Friday, February 28, 2003

This is a letter to the editor which I decided not to send because it's too long:
Since Marbury v. Madison established the power of the courts to review acts of Congress and the Executive Branch, the appointment of federal judges has been politically sensitive, but there has never been a filibuster in the Senate to block a judicial nominee. This is not to excuse Republicans who held up Clinton's nominees, but we have to ask ourselves why this is happening. What could induce Democrats like Charles Schumer to risk offending so many latino voters to stop one of their own, Miguel Estrada, becoming an Appeals Court justice? Every parent knows that "They did it to us first!" is not a good excuse.

In my opinion, we are reaping the harvest of decisions like Roe v. Wade in which the courts intruded into a strongly divisive political issue, stretching the Constitution in order to do so. By doing so, they have made judicial nominations into political issues, all the more volatile because they are lifetime appointments. The Senate's advice and consent power was intended to guard against appointments of incompetents to these positions, but senate hearings are no longer about qualifications, judicial temperament, etc. The organizers of this filibuster are after a loyalty oath to abortion rights, nothing less. Mr. Estrada wisely has declined to state opinions on hypothetical cases or critique prior decisions of the Supreme Court, and that enrages feminist groups who donate lavishly to Democrats.


The root of all this brouhaha is the willingness of past courts to march in boldly where angels would fear to tread. Remember that the power to overturn actions of the other branches is not clearly stated in the Constitution. It was inferred by the Supreme Court and has been acquiesced in by the other branches. The courts have wisely recognized that they are not equipped to impose their will without that acquiescence, and have used restraint in using this power. But judicial activism creates circuses like those of the confirmation hearings for Robert Bork, Clarence Thomas and now nominees like Charles Pickering, Priscilla Owen and Miguel Estrada. Legal ability is no longer the issue. The nominee's support for or opposition to Roe v. Wade is the only criterion, and if he or she won't announce a position, FILIBUSTER!


Meanwhile, judicial vacancies go unfilled, dockets back up and the work of the courts is undone. In my opinion the Senate should guarantee every nominee an up or down vote without his nomination being bottled up in committee, and those votes should be within a specific time after the nomination is made. It is improper for any nominee to state prospectively how he or she would rule on any issue. If the courts are ever to be restored to their proper role as impartial triers of cases, they must not allow decisions which fix policy rather than apply law to stand.

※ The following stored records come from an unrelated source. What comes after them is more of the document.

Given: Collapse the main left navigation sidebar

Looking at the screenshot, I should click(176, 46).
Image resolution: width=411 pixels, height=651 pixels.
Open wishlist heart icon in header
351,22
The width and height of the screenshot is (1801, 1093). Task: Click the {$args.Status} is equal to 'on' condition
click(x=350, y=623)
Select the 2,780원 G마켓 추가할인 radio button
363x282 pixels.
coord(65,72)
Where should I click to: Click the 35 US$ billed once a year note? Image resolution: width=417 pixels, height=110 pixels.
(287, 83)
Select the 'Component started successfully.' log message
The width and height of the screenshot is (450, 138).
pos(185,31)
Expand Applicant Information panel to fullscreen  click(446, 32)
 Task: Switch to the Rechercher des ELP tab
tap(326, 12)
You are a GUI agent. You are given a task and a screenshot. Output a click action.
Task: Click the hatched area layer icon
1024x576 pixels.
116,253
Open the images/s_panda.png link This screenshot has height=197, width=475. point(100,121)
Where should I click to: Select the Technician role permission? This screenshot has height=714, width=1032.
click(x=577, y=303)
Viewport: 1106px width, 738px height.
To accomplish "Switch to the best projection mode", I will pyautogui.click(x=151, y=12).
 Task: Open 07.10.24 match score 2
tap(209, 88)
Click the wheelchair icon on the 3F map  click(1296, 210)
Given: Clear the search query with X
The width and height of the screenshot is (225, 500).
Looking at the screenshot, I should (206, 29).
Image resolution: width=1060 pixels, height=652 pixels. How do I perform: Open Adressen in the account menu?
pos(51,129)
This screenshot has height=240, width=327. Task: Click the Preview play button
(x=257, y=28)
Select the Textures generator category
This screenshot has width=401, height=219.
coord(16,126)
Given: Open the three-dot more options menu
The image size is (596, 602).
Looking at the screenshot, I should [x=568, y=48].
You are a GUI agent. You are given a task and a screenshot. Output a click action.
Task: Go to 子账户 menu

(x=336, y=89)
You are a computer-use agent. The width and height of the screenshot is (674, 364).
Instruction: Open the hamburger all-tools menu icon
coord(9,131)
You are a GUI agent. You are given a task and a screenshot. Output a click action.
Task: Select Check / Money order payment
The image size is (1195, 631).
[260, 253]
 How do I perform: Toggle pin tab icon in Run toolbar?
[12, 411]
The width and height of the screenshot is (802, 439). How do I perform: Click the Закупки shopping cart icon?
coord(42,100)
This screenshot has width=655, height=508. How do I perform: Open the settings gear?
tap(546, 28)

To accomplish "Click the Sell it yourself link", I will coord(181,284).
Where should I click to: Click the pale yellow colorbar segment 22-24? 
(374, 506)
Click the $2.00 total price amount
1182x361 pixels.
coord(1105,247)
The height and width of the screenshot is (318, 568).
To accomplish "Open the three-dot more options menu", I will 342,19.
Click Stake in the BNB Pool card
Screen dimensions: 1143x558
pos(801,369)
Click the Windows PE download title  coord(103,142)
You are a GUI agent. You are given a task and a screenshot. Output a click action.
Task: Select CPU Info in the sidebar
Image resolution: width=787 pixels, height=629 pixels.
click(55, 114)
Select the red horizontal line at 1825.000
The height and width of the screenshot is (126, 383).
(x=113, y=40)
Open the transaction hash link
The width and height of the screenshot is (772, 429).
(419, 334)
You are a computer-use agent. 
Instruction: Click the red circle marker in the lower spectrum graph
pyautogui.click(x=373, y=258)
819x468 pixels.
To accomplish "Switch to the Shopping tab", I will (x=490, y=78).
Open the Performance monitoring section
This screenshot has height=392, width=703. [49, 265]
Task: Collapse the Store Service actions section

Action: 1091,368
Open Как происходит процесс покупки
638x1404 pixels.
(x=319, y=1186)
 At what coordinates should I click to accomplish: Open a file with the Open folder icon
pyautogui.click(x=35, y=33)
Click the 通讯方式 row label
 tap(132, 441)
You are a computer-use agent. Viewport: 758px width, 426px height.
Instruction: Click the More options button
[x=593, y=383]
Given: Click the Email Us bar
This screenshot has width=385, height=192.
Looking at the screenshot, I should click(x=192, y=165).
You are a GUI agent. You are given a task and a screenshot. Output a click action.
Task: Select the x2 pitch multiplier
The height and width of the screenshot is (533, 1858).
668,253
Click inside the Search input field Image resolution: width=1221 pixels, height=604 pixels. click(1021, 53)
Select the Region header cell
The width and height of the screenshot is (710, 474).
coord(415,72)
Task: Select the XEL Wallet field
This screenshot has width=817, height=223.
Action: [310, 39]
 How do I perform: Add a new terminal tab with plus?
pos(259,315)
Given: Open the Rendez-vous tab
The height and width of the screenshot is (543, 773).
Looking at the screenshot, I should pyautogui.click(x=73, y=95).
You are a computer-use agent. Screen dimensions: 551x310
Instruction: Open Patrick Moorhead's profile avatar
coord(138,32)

I edited it down and added following. It's still too long, but I sent it anyway.
In case the Senate hasn't heard, our government has three branches, as one of our eminent judges used to start his answers in law school. The legislative and executive branches were designed to be political, chosen by the people. The Congress sets policy by passing laws. The Executive puts those policies into effect. Since both the president and the members of Congress are elected, they will always be embroiled in politics. But the Judicial Branch should not be political. It is supposed to interpret the law, not make its own, any more than necessary. pass laws. Judges rule on specific cases, based on their specific facts and the law as set forth in prior decisions, acts of Congress and the Constitution. They should not be the focus of political fights. When they allow this to happen, the separation of powers and checks and balances we all learned about it grade school are endangered.

Part of what parties win with the White House is the right to nominate. The Senate should not usurp that right. And that applies to both parties.